DÉFENSE & SÉCURITÉ GLOBALE | 03-06-2026 08:15
273 | 0

Mobutu, la Belgique et la réforme de l’ANC : une stratégie fondée sur la formation

Auteur : Jean-Jacques WONDO OMANYUNDU

Cette tribune est rédigée dans le cadre d’un projet d’ouvrage que je consacre à l’histoire des relations militaires entre la Belgique et la République démocratique du Congo depuis 1885.

Une réforme centrée sur la formation des élites militaires, initialement en Belgique et ailleurs

Le 14 janvier 1963, à la suite de la fin de la Sécession katangaise, les relations diplomatiques entre la Belgique et le Congo sont officiellement rétablies. Dans le prolongement de cette normalisation, le gouvernement congolais informe l’Organisation des Nations unies de sa volonté de recourir, en toute souveraineté, à une assistance technique militaire dans le cadre d’accords bilatéraux conclus avec plusieurs États partenaires.

Des demandes d’assistance sont alors adressées au Canada, à la Belgique, aux États-Unis d’Amérique, à Israël, à l’Italie et à la Norvège.
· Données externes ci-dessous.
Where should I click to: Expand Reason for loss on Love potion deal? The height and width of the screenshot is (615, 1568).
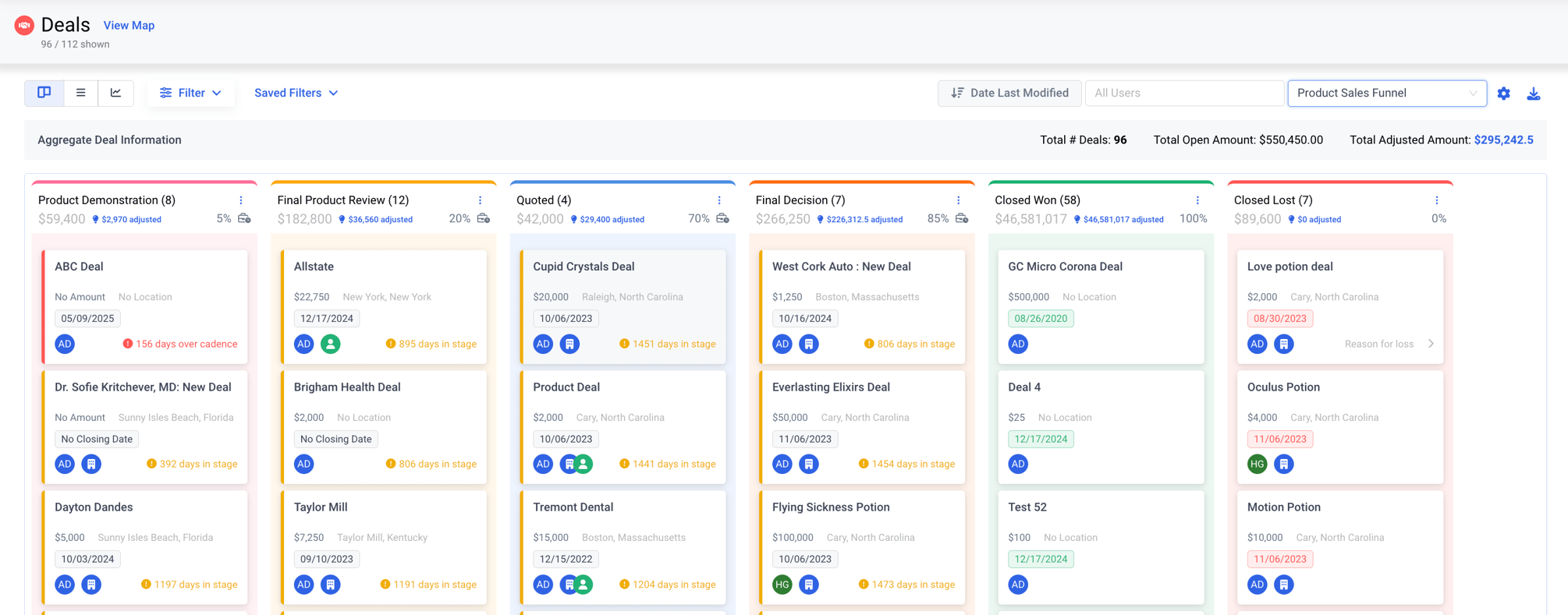pyautogui.click(x=1389, y=344)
Selon le général Mobutu Sese Seko, quatre pays répondent favorablement sans imposer de conditions jugées inacceptables par le Congo :

  • la Belgique fournit des officiers destinés aux états-majors, aux écoles militaires et à l’administration des forces terrestres ;
  • Israël prend en charge l’entraînement des unités parachutistes ;
  • l’Italie assure la formation et l’entraînement de la force aérienne ;
  • les États-Unis fournissent le matériel lourd nécessaire à la modernisation et au rééquipement des unités.

Mobutu précise alors :

« Reste la force navale, que la Norvège n’a pas voulu prendre en charge. Nous espérons que la Belgique, qui depuis 1960 en a formé les cadres, voudra bien continuer à s’en occuper. »

Cette coopération marque le début d’une vaste entreprise de réorganisation de l’Armée nationale congolaise (ANC), menée principalement avec l’appui de la Belgique, mais également d’Israël, de l’Italie et des États-Unis. Dès 1963, le programme prévoit la présence de 80 techniciens militaires belges au Congo. Mobutu sollicite rapidement l’envoi de 120 techniciens supplémentaires, tout en définissant clairement les limites de leur mission.
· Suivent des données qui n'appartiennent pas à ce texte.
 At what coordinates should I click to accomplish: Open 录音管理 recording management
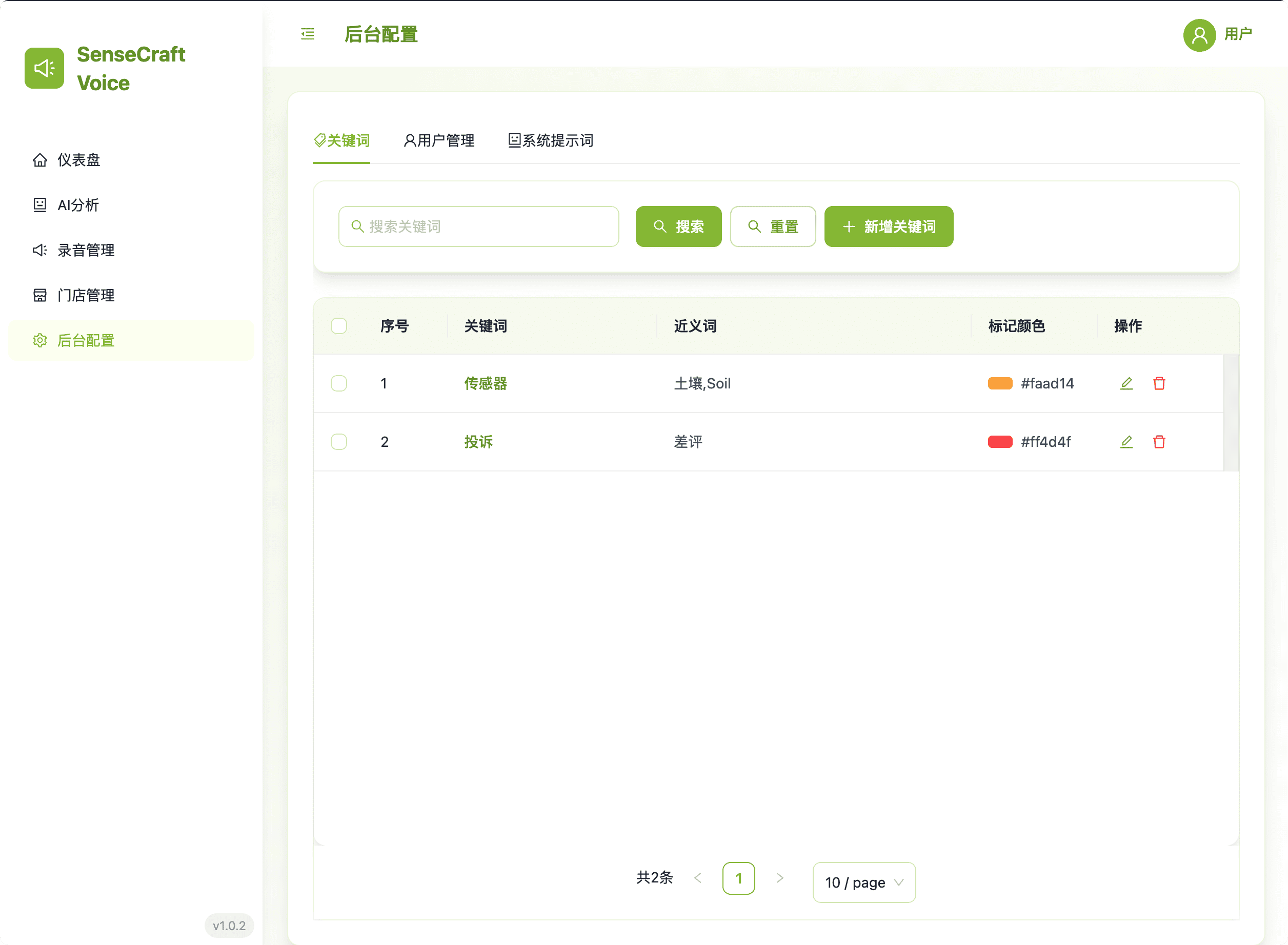[x=85, y=250]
Dans sa conception de la réforme militaire, l’assistance étrangère ne devait pas se substituer au commandement congolais. Mobutu insistait sur le rôle essentiellement pédagogique des coopérants militaires :

« Il importe de définir clairement le rôle de l’assistance technique. Le technicien n’est pas appelé à se substituer au cadre congolais. Il est, avant tout, un instructeur. Certes, dans l’une ou l’autre fonction administrative ou d’état-major, un technicien peut momentanément remplacer un officier congolais. Mais l’effort principal doit être porté sur la formation des cadres, dans des écoles et centres d’instruction. »
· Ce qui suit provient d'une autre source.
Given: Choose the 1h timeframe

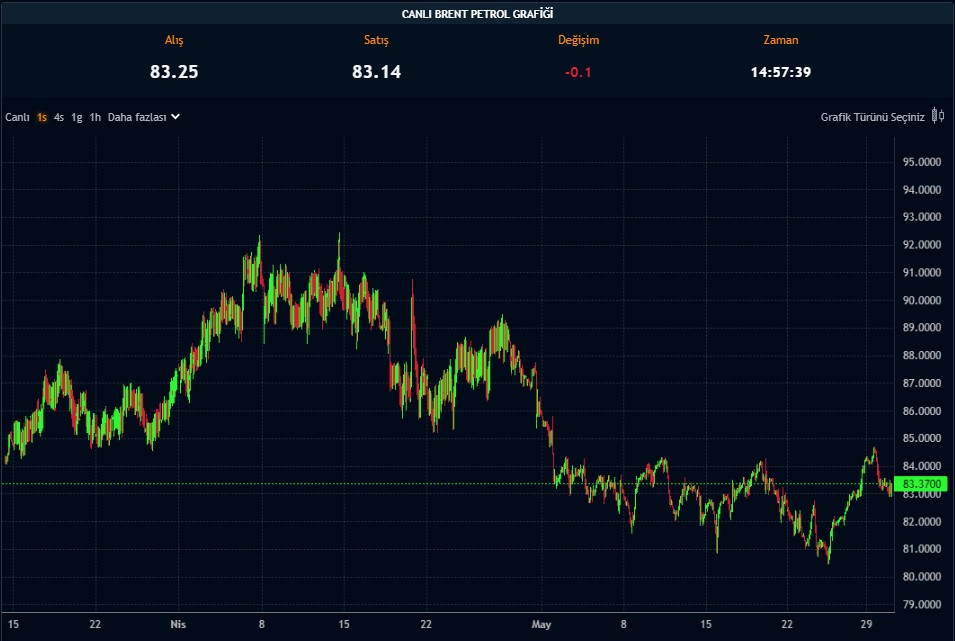Looking at the screenshot, I should coord(95,117).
La réforme de l’ANC s’articule dès lors principalement autour de la formation des soldats, des sous-officiers et surtout des futurs cadres militaires congolais.

La formation des officiers congolais par la Belgique

La formation des jeunes officiers congolais en Belgique, entamée dès 1960 — principalement à École royale militaire  (ERM) — entre alors dans une phase décisive. Le 17 juin 1963, l’« arrangement belgo-congolais d’assistance militaire » est signé entre Bruxelles et Léopoldville.

Dans ce cadre, le gouvernement congolais propose à la Belgique d’assurer notamment :

  • la direction du quartier général de l’ANC ;
  • la logistique militaire ;
  • la réorganisation de la base de l’ANC ;
  • la restructuration de la gendarmerie et de l’infanterie, y compris les écoles militaires toutes armes ;
  • l’entraînement des unités de gendarmerie et d’infanterie.

Les techniciens militaires belges agissent alors à la fois comme conseillers, instructeurs et officiers d’administration. Certains enseignent dans les écoles militaires, tandis que d’autres accompagnent les unités sur le terrain (Courrier hebdomadaire du CRISP 1964). Toutefois, conformément aux principes fixés par Mobutu, les coopérants instructeurs belges ne doivent pas exercer de fonctions de commandement au sein de l’ANC. (Brassart 2018 : 27)

En juillet 1963, environ 380 officiers congolais rentrent de formation en Belgique, tandis que 300 autres poursuivent encore leur instruction. Parallèlement, des instructeurs militaires belges arrivent au Congo avec du matériel et des armes nouvelles fournies par les États-Unis. Mobutu veille alors à constituer un corps d’officiers qu’il veut à la fois loyal, discipliné et correctement formé.

Une convention de coopération en personnel est signée en août 1963 entre le Congo et la Belgique. L’assistance technique militaire y occupe une place centrale. Bruxelles confie au colonel Guillaume Logiest, ancien haut représentant belge au Rwanda, la direction de l’assistance militaire à l’Armée congolaise (CAMAC), avec le titre de commandant et la fonction de conseiller du général Mobutu.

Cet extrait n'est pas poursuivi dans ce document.